Pertama; pers Indonesia mesti menyeimbangkan antara model bisnis yang bertumpu pada pendapatan iklan programatik dengan model bisnis yang bertumpu pada pendapatan iklan langsung (direct sale). Keseimbangan ini diperlukan guna menghindari ketergantungan berlebihan terhadap platform global sehingga diharapkan pers nasional bertumbuh dalam kapasitas ekonominya sendiri. Sebagaimana diketahui, terlepas dari manfaatnya dalam menambah pendapatan media, periklanan programatik membuat media menjadi sangat tergantung pada pihak eksternal dalam mengembangkan model bisnisnya. Model bisnis yang bertopang pada periklanan programatik juga mendorong media untuk menjalankan praktik jurnalisme yang terlalu berorientasi pada shareability, kepada kuantitas berita, dan cenderung mengabaian persoalan kualitas dan kepantasan jurnalistik. Periklanan programatik juga bisa berdampak negatif terhadap brand recognition perusahaan media di mata pengiklan.
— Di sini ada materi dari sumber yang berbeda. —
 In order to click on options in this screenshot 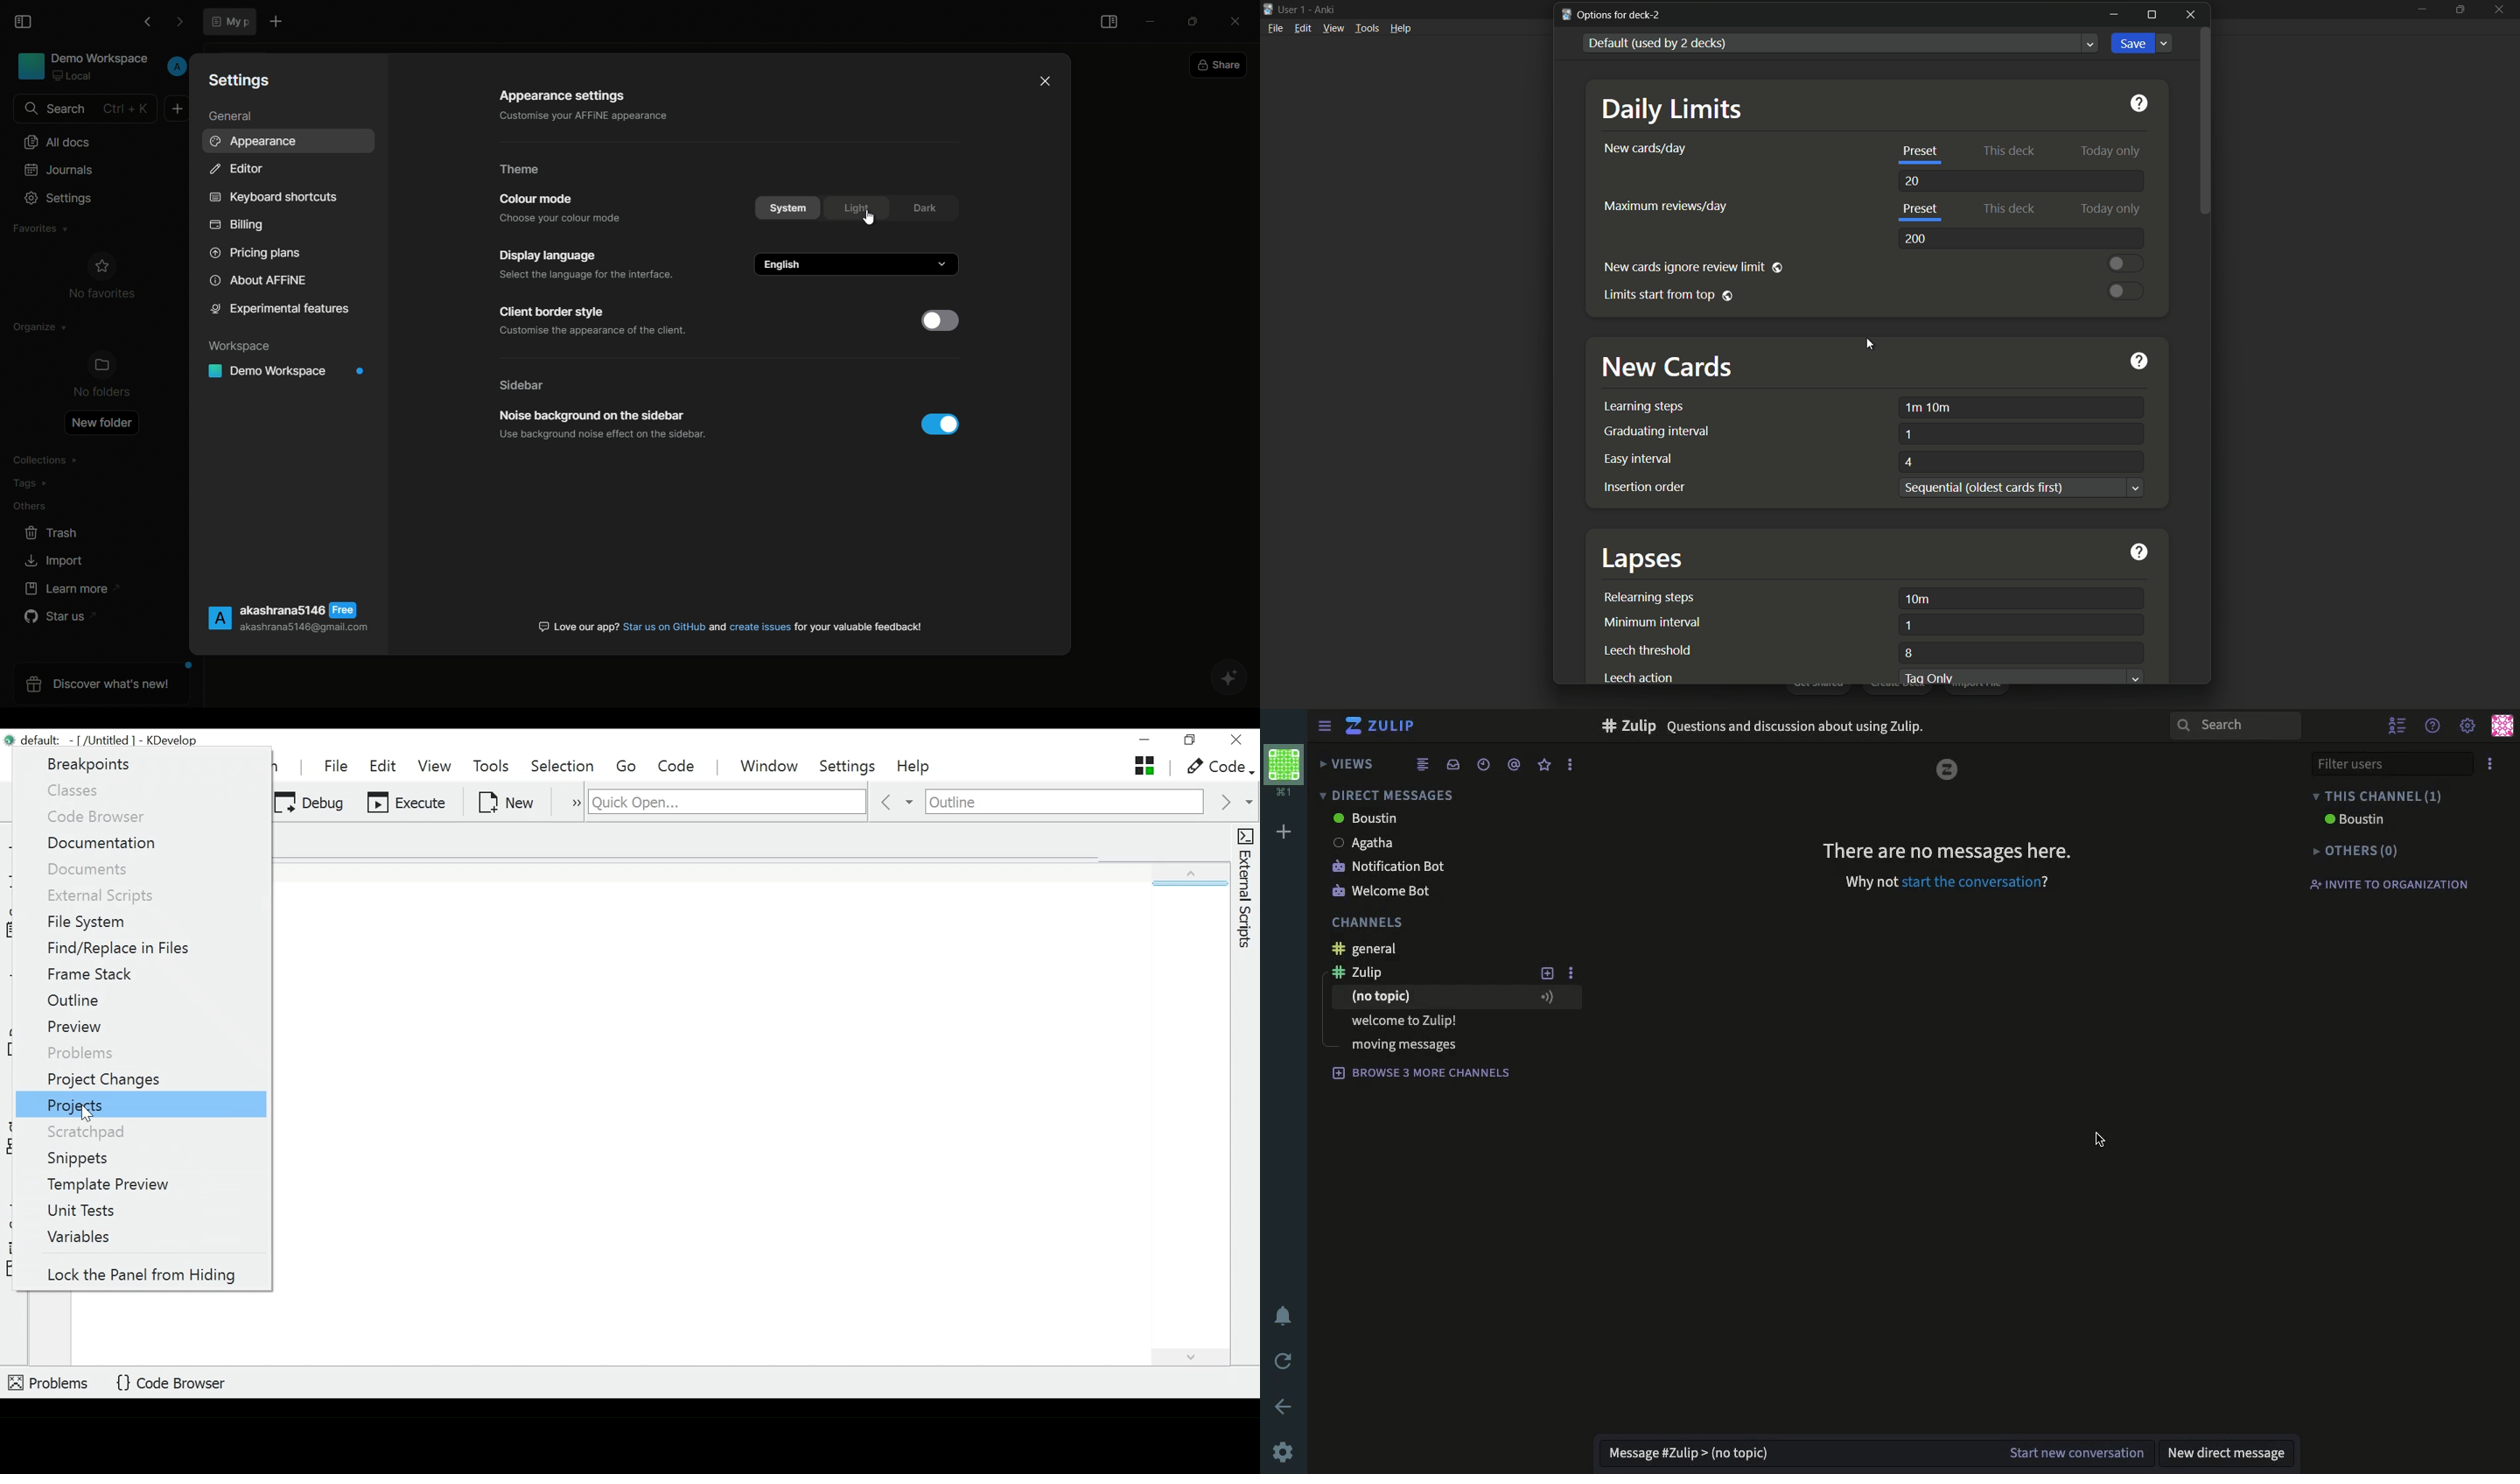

Kedua; pers Indonesia mesti menyeimbangkan akses langsung pengguna ke website media dengan akses tidak langsung pengguna yang difasilitasi platform media sosial, mesin pencari atau agregator berita. Akses langsung ke media bagaimana pun menggambarkan kekuatan brand media dan kekuatan brand inilah yang perlu dibangun guna menopang kapasitas bisnis jangka panjang media massa. Akses pengguna melalui perantaraan platform media sosial, mesin pencari atau agregator berita memang diperlukan untuk menaikkan trafik atau leverage website media. Namun, ketergantungan berlebihan terhadap platform digital ini membuat website media sangat rentan terhadap dampak negatif perubahan sistem algoritma yang selalu t secara tiba-tiba dan tanpa pemberitahuan dilakukan platform digital.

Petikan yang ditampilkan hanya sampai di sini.